How often over the last few years have students asked about what it takes to build a successful dance career? I’ve honestly lost track of that question. Students want the clear answer of course. They want a simple road map. In dance, like most any career worth building though, there isn’t a singular, straightforward answer. Yes, you have to have talent, but there’s more to it than that. You have to have a body-mind-spirit that is open and capable of a) doing a range of work, and b) working in a range of ways. And, you have to have a work ethic. If you don’t have that work ethic, you won’t work long no matter how much talent you have. But, back to points a) and b):
The range of work in the dance world today is staggering—meaning that the ideas about what dance is and can be are fairly limitless in the current context. The emphasis on fusion that has been growing since the 1930s has slowly led us to a place where a good deal of concert dance now defies any semblance of clear genre categorization. In the late 1980s and throughout the 1990s, we talked about the importance of well-trained dancers being versatile, which meant being able to move from ballet to modern and jazz across the work of various choreographers and companies (or across various musicals). Now, a dancer may encounter all of that in a single piece of choreography. That means dancers must train across multiple genres of dance, in a variety of styles so that their body can simultaneously speak many movement languages.
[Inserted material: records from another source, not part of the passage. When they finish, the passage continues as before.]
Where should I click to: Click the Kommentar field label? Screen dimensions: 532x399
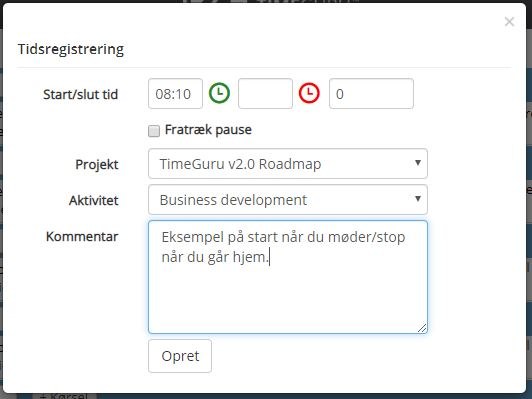coord(82,236)
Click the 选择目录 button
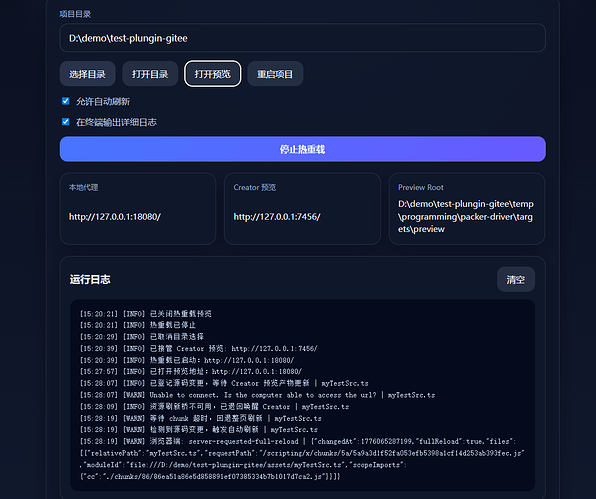Screen dimensions: 596x499 [87, 74]
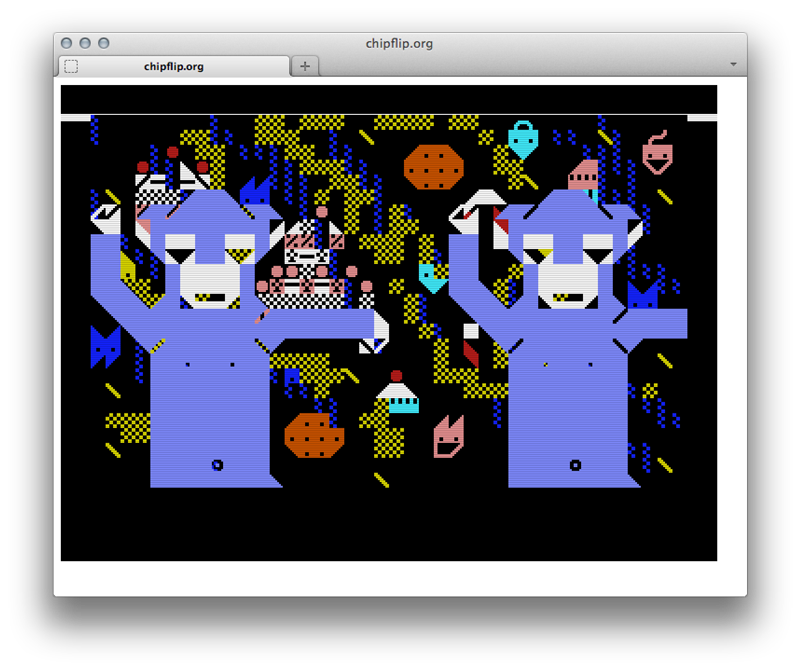Close the browser window
The image size is (800, 670).
pos(67,43)
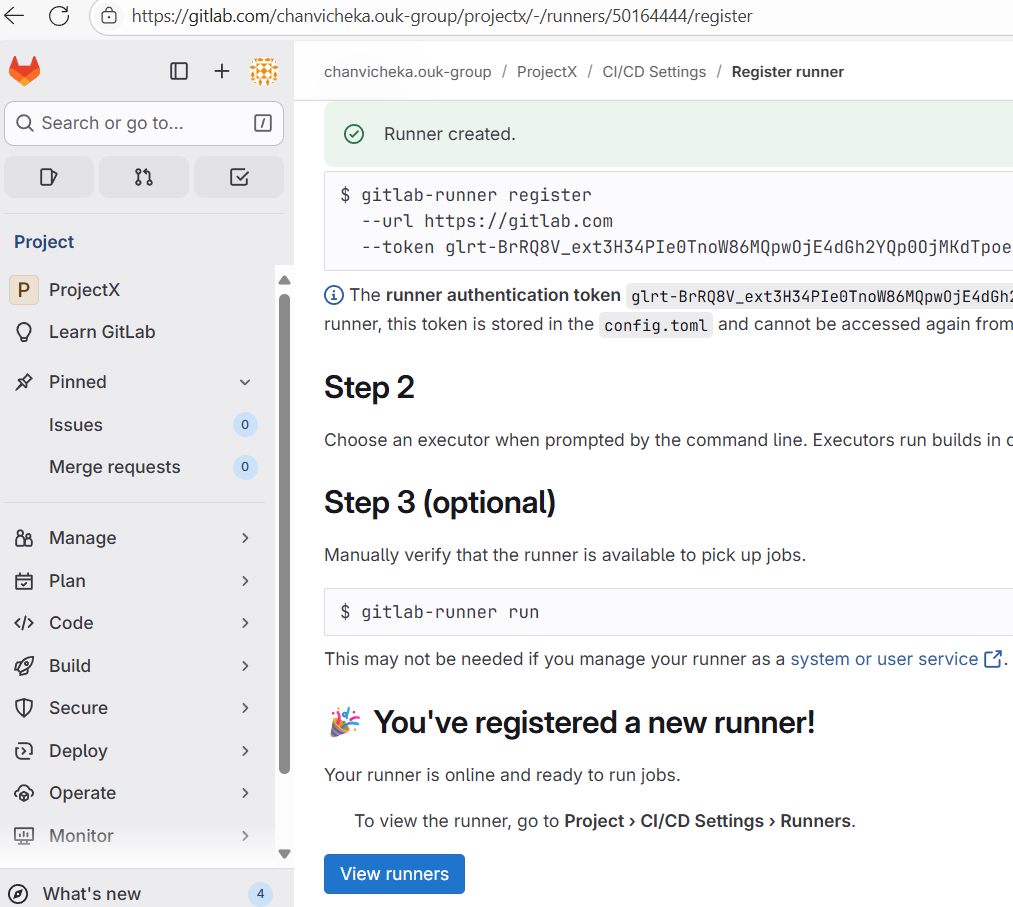Click the GitLab fox logo

click(x=25, y=71)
Concurrently, choreographic practice now happens through a variety of processes. While many dancemakers still work from a singular vision, others have long-embraced a variety of collaborative processes, and groups of artists enjoy even more democratic approaches. To be a working dancer today, you have to be fluid in terms of working in the way(s) a choreographer or company embraces. As a choreographer, my own dancemaking spans numerous genres and styles. I also work in a variety of ways depending on the idea for a new dance—some ideas require a singular perspective, while others are perfect for collaborative practices. Dancers who work with me have to be able to handle both a wide range of movement ideas, and ways of working.
There are certainly other things required of dancers. You have to have integrity and patience. You have to be someone that others can trust and respect. You have to invest yourself and fulfill every movement. Audiences don’t want to pay to watch stingy dancers. Now, there’s more to it, but, that’s a start. I’ll say more about this in future posts.